Eli Lilly ouvre la porte au retatrutide : ce que ça annonce pour l'Europe
Eli Lilly vient d'accorder un accès compassionnel au retatrutide, son triple agoniste GIP/GLP-1/glucagon encore non approuvé. Les médecins américains se ruent sur la demande. Et en Europe, les pharmaciens d'officine vont devoir anticiper l'arrivée de cette molécule.
Un patient, un accès exceptionnel, et soudain tous les médecins américains veulent la même chose. Eli Lilly vient de créer un précédent avec le retatrutide, sa molécule anti-obésité de nouvelle génération, en accordant un accès compassionnel individuel à un premier patient.
Le retatrutide, c'est quoi exactement ? Un triple agoniste des récepteurs GIP, GLP-1 et glucagon. Là où le tirzepatide (Mounjaro) joue sur deux récepteurs, le retatrutide en cible trois. Les essais de phase 3 montrent des pertes de poids qui dépassent largement ce qu'on connaît avec les molécules actuelles. On parle de chiffres qui ont fait bouger les lignes dans les congrès de diabétologie.
Pourquoi c'est important pour un pharmacien français ? Parce que la trajectoire est connue : accès compassionnel US → AMM FDA → dossier EMA → AMM européenne → remboursement France. On en est loin, mais le signal envoyé par Lilly est fort : la pression des prescripteurs américains est telle que le labo ne peut plus ignorer les demandes d'accès anticipé.
Et en France ? Le contexte GLP-1 reste sous haute tension. Les ruptures d'approvisionnement sur le semaglutide et le tirzepatide ont mis les officines en première ligne. L'arrivée potentielle d'une troisième molécule dans cette classe va demander anticipation sur la gestion des stocks, formation de l'équipe officinale et cadrage des attentes patients.
Autre point à surveiller : le modèle d'accès compassionnel américain n'a pas d'équivalent direct en France.

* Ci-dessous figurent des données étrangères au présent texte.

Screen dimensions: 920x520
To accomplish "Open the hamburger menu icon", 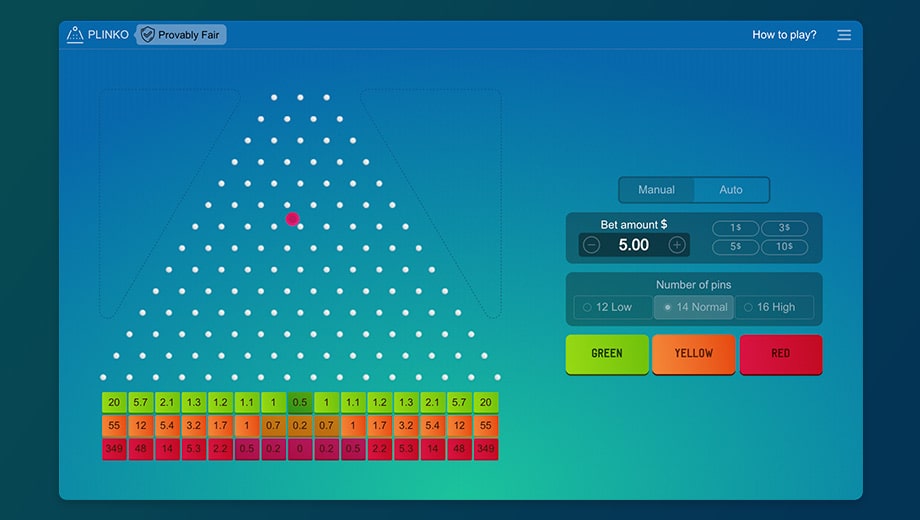I will [x=844, y=35].
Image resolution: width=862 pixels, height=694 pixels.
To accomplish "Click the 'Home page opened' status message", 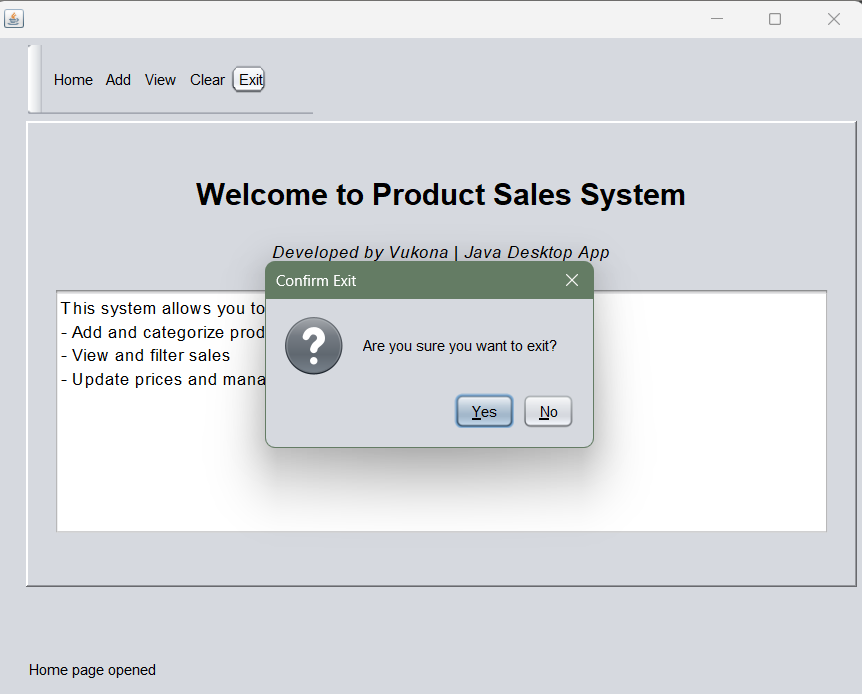I will [92, 670].
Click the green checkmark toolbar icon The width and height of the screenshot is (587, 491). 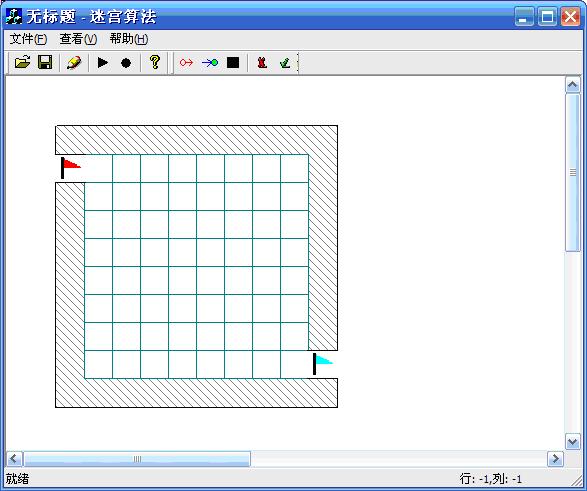pos(285,62)
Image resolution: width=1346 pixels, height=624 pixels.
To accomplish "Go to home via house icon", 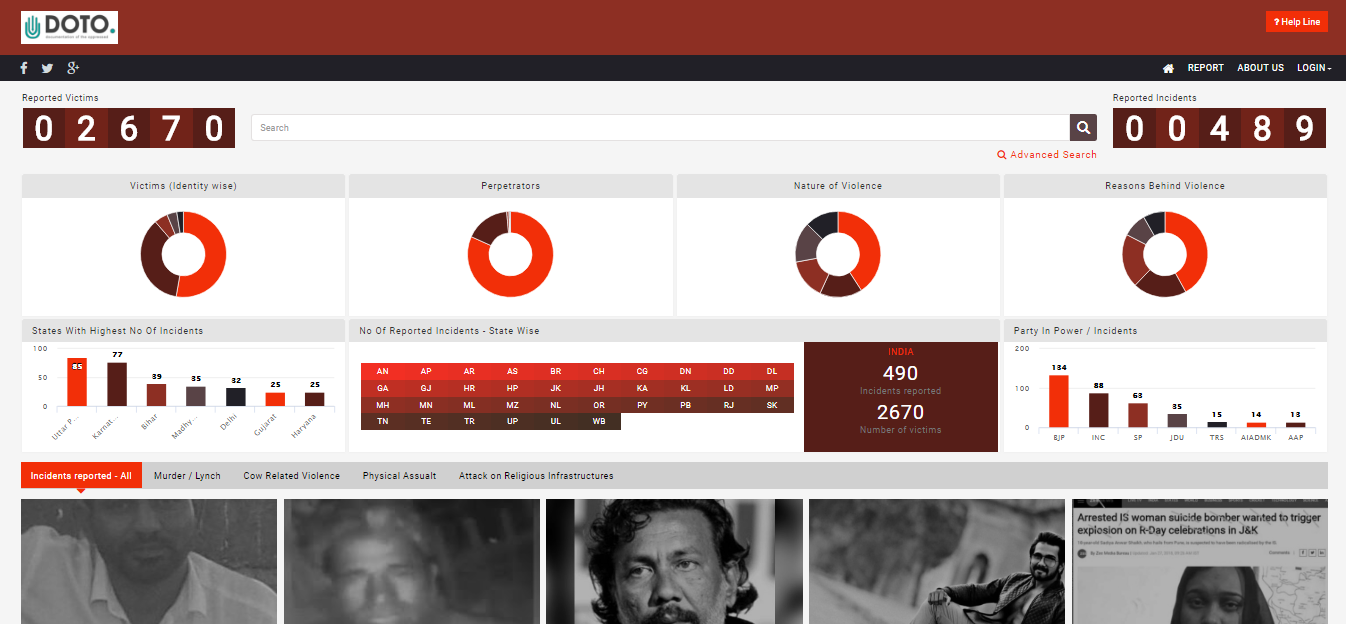I will 1168,68.
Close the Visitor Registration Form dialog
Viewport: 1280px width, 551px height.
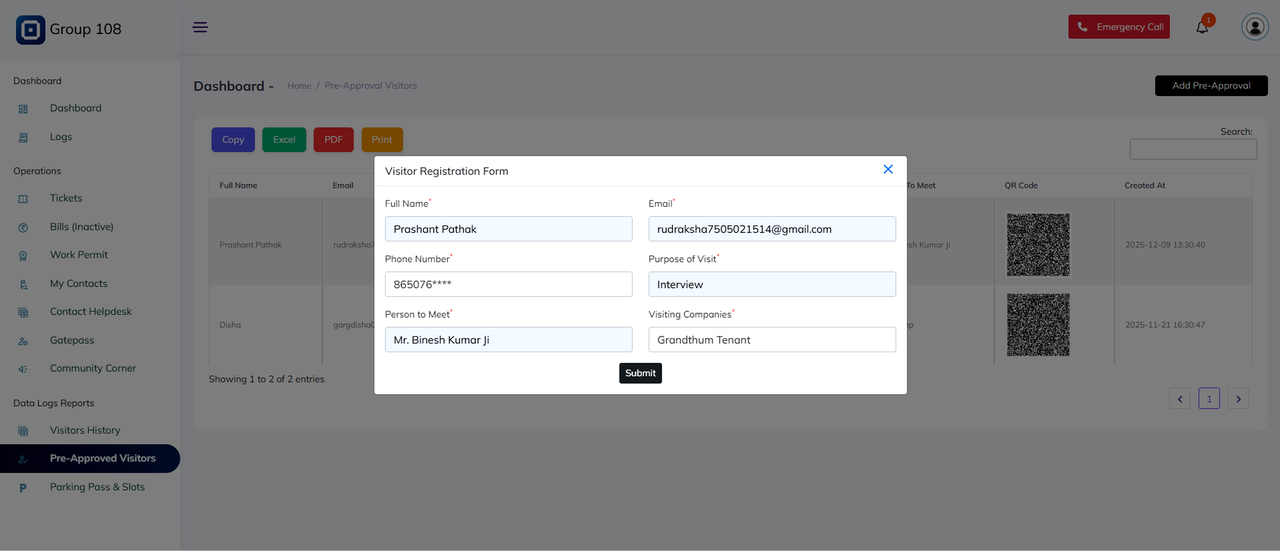[x=888, y=170]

Ici, c'est l'ATU (désormais accès précoce) qui remplit ce rôle, avec une procédure portée par le laboratoire devant l'HAS et l'ANSM. Le commercialisateur en France pour les molécules Lilly dans cette classe est Eli Lilly France - mais pour le retatrutide, aucun statut d'accès précoce n'a encore été déposé à ce stade en Europe.
Demain matin au comptoir : si un patient te parle du retatrutide vu sur les réseaux, tu peux lui dire que la molécule existe, qu'elle est prometteuse, mais qu'elle n'a pas d'AMM et qu'aucun accès précoce n'est disponible en France à ce jour. Et que ce n'est pas une raison d'arrêter son traitement en cours.